Saturday, June 28, 2025

Image and Appearance

free AI image from www.gemini.google.com "iphone hypodermic"


Consider what psychiatrist Anna Lembke describes when discussing the benefits of exercise instead of prescribing medications for her patients with addiction disorders in her best-selling book, Dopamine Nation. Lembke (2023), an expert in addiction medicine, informs the reader that the health benefits of consistent physical activity alone not only improve mood and reduce feelings of anxiety and burnout but can also aid in recuperative sleep and rest. Additionally, for individuals with addictive tendencies, it can reduce obsessive and craving behaviors related to substance dependence, like street drugs and alcohol. All excellent alternatives that a majority would agree with.


The question proposed in this blog post is: At what point do the health benefits of exercise and reducing cravings associated with substance use become evident? Perhaps a total recovery from dependence? Furthermore, does posting on social media one's health journey and images of fitness, muscularity, bikini summer physique, and surfer bod-six-pack abs replace the alcohol/drug-seeking cravings of people with addictive personalities and replace it with a substitute addiction that seeks approval and likes online? That is yet to be discovered.


In a world where praise and recognition are often immediately gratified with a click, technology, as the additive medicine physician suggests, has now become the new electronic drug of choice (Lembke, 2023, p. 23). The ever-increasing desire to portray a pseudo-self online and to look and appear physically attractive and noticeably appealing, as well as muscular, has been described by healthcare providers as hijacking the brain to stimulate feel-good sensations through the responses to social media connections on online posts.


Cast your ballot for who-me?


However, where is the line crossed between staying in shape for health benefits and seeking approval from others, thereby living a manufactured online life? Like a puppeteer pulling the strings, are people marionettes online? Is it all for the show? This is a question that Dr. Jonathan Haidt and others have addressed, suggesting that the appearance of oneself is far more attractive and inviting than what is going on in a person's life, along with trying to look a particular part instead of trying to act a specific part in life suggesting that in person and even online, we are much like a politician trying to get the people to like us than like the diligent laboratory scientist trying to figure out the truth of a matter (Haidt, 2012, pp. 88-89).

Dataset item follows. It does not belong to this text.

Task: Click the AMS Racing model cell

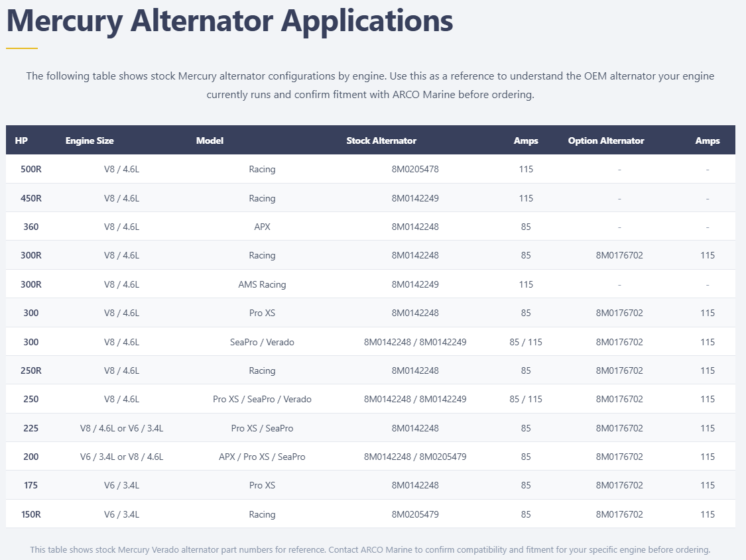Action: tap(262, 284)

In his thought-provoking book, The Righteous Mind, social psychologist Jonathan Haidt pointedly addresses the innate human need for approval and describes the idea that all human beings have an internal social speedometer. This gauge tells us how, in our social order of relationships, we are measuring up or falling behind the popularity scale; hence, the need for likes online (Haidt, 2012, p. 91), where individuals who do not care what others think of them are deemed psychopathic. We have social media platforms to thank for our current epidemic of an exacerbated need for approval.


References:


Haidt, J. (2012). The righteous mind: Why good people are divided by politics and religion. Random House Inc.


Lembke, A. (2021). Dopamine nation: Finding balance in the age of indulgence. Penguin Random House Publishing Group.